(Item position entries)
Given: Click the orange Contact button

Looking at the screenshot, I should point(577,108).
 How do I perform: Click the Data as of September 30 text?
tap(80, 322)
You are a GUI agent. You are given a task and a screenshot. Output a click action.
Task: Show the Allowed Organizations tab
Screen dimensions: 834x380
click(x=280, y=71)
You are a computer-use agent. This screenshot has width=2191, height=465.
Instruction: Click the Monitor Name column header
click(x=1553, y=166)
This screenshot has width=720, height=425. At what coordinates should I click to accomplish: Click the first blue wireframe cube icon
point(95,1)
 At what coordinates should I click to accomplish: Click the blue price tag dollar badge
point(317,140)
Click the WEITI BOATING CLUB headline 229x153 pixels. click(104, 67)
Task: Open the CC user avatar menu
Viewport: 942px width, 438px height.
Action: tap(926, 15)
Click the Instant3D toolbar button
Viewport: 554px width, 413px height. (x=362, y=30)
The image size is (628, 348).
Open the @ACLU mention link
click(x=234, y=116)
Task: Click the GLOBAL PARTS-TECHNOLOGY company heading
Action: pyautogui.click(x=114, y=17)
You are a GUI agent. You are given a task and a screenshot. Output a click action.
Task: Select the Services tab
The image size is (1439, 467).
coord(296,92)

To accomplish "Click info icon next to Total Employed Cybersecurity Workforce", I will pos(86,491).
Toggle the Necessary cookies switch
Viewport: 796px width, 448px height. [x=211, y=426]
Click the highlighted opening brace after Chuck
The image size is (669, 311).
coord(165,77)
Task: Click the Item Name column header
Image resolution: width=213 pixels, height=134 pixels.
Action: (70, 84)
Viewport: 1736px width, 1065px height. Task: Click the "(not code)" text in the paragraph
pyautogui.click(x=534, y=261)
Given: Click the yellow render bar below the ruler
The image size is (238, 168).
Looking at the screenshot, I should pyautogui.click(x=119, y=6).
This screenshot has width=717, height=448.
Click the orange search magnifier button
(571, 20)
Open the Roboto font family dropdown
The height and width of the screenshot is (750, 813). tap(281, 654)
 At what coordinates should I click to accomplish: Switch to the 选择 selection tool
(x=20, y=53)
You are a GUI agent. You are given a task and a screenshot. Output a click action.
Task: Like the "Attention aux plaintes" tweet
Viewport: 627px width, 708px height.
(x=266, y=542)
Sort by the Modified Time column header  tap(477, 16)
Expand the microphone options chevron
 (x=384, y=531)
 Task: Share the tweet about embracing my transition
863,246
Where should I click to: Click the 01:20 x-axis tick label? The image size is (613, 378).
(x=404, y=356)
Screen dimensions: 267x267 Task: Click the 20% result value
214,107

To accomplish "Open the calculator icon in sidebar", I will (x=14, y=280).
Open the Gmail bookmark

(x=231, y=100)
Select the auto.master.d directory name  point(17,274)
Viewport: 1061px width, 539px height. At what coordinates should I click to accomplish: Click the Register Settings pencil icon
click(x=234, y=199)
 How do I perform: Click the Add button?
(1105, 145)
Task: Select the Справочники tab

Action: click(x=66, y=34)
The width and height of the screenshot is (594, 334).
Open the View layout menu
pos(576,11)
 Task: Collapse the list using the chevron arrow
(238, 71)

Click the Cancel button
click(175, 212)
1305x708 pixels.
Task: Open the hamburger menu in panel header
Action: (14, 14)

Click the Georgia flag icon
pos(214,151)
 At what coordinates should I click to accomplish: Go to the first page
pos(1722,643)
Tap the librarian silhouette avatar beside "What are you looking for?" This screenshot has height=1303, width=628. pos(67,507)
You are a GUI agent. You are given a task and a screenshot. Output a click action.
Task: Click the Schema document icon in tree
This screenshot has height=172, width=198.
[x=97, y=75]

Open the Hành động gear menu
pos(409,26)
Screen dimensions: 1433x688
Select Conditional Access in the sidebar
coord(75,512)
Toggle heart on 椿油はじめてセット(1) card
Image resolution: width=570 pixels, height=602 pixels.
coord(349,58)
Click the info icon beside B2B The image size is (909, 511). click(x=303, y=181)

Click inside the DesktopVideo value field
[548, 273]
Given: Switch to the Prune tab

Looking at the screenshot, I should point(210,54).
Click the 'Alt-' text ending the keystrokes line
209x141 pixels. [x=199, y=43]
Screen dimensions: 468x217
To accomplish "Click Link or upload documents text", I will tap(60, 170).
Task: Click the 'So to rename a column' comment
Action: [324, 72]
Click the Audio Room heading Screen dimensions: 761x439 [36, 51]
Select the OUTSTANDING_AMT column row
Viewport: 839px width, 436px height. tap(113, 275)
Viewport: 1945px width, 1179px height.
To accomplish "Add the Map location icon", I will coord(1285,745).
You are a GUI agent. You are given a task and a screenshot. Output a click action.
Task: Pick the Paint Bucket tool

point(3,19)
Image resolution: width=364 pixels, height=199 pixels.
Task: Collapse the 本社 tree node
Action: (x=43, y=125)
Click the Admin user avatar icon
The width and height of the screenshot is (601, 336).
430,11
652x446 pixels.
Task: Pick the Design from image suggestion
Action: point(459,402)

* _WORK INSTRUCTIONS_
Can you write out all the material again, swapping "GUI agent" for "interface agent" and leaving everything else unchanged?

* _RESULT FOR THIS TASK_
Given: Click the orange Contact button

Looking at the screenshot, I should point(577,108).
 How do I perform: Click the Data as of September 30 text?
tap(80, 322)
You are a interface agent. You are given a task and a screenshot. Output a click action.
Task: Show the Allowed Organizations tab
Screen dimensions: 834x380
click(x=280, y=71)
You are a computer-use agent. This screenshot has width=2191, height=465.
Instruction: Click the Monitor Name column header
click(x=1553, y=166)
This screenshot has width=720, height=425. At what coordinates should I click to accomplish: Click the first blue wireframe cube icon
point(95,1)
 At what coordinates should I click to accomplish: Click the blue price tag dollar badge
point(317,140)
Click the WEITI BOATING CLUB headline 229x153 pixels. click(104, 67)
Task: Open the CC user avatar menu
Viewport: 942px width, 438px height.
Action: tap(926, 15)
Click the Instant3D toolbar button
Viewport: 554px width, 413px height. (x=362, y=30)
The image size is (628, 348).
Open the @ACLU mention link
click(x=234, y=116)
Task: Click the GLOBAL PARTS-TECHNOLOGY company heading
Action: pyautogui.click(x=114, y=17)
You are a interface agent. You are given a task and a screenshot. Output a click action.
Task: Select the Services tab
The image size is (1439, 467).
coord(296,92)

To accomplish "Click info icon next to Total Employed Cybersecurity Workforce", I will pos(86,491).
Toggle the Necessary cookies switch
Viewport: 796px width, 448px height. [x=211, y=426]
Click the highlighted opening brace after Chuck
The image size is (669, 311).
coord(165,77)
Task: Click the Item Name column header
Image resolution: width=213 pixels, height=134 pixels.
Action: (70, 84)
Viewport: 1736px width, 1065px height. Task: Click the "(not code)" text in the paragraph
pyautogui.click(x=534, y=261)
Given: Click the yellow render bar below the ruler
The image size is (238, 168).
Looking at the screenshot, I should pyautogui.click(x=119, y=6).
This screenshot has width=717, height=448.
Click the orange search magnifier button
(571, 20)
Open the Roboto font family dropdown
The height and width of the screenshot is (750, 813). tap(281, 654)
 At what coordinates should I click to accomplish: Switch to the 选择 selection tool
(x=20, y=53)
You are a interface agent. You are given a task and a screenshot. Output a click action.
Task: Like the "Attention aux plaintes" tweet
Viewport: 627px width, 708px height.
(x=266, y=542)
Sort by the Modified Time column header  tap(477, 16)
Expand the microphone options chevron
 (x=384, y=531)
 Task: Share the tweet about embracing my transition
863,246
Where should I click to: Click the 01:20 x-axis tick label? The image size is (613, 378).
(x=404, y=356)
Screen dimensions: 267x267 Task: Click the 20% result value
214,107

To accomplish "Open the calculator icon in sidebar", I will (x=14, y=280).
Open the Gmail bookmark

(x=231, y=100)
Select the auto.master.d directory name  point(17,274)
Viewport: 1061px width, 539px height. At what coordinates should I click to accomplish: Click the Register Settings pencil icon
click(x=234, y=199)
 How do I perform: Click the Add button?
(1105, 145)
Task: Select the Справочники tab

Action: click(x=66, y=34)
The width and height of the screenshot is (594, 334).
Open the View layout menu
pos(576,11)
 Task: Collapse the list using the chevron arrow
(238, 71)

Click the Cancel button
click(175, 212)
1305x708 pixels.
Task: Open the hamburger menu in panel header
Action: (14, 14)

Click the Georgia flag icon
pos(214,151)
 At what coordinates should I click to accomplish: Go to the first page
pos(1722,643)
Tap the librarian silhouette avatar beside "What are you looking for?" This screenshot has height=1303, width=628. pos(67,507)
You are a interface agent. You are given a task and a screenshot. Output a click action.
Task: Click the Schema document icon in tree
This screenshot has height=172, width=198.
[x=97, y=75]

Open the Hành động gear menu
pos(409,26)
Screen dimensions: 1433x688
Select Conditional Access in the sidebar
coord(75,512)
Toggle heart on 椿油はじめてセット(1) card
Image resolution: width=570 pixels, height=602 pixels.
coord(349,58)
Click the info icon beside B2B The image size is (909, 511). click(x=303, y=181)

Click inside the DesktopVideo value field
[548, 273]
Given: Switch to the Prune tab

Looking at the screenshot, I should point(210,54).
Click the 'Alt-' text ending the keystrokes line
209x141 pixels. [x=199, y=43]
Screen dimensions: 468x217
To accomplish "Click Link or upload documents text", I will tap(60, 170).
Task: Click the 'So to rename a column' comment
Action: [324, 72]
Click the Audio Room heading Screen dimensions: 761x439 [36, 51]
Select the OUTSTANDING_AMT column row
Viewport: 839px width, 436px height. tap(113, 275)
Viewport: 1945px width, 1179px height.
To accomplish "Add the Map location icon", I will coord(1285,745).
You are a interface agent. You are given a task and a screenshot. Output a click action.
Task: Pick the Paint Bucket tool

point(3,19)
Image resolution: width=364 pixels, height=199 pixels.
Task: Collapse the 本社 tree node
Action: (x=43, y=125)
Click the Admin user avatar icon
The width and height of the screenshot is (601, 336).
430,11
652x446 pixels.
Task: Pick the Design from image suggestion
Action: point(459,402)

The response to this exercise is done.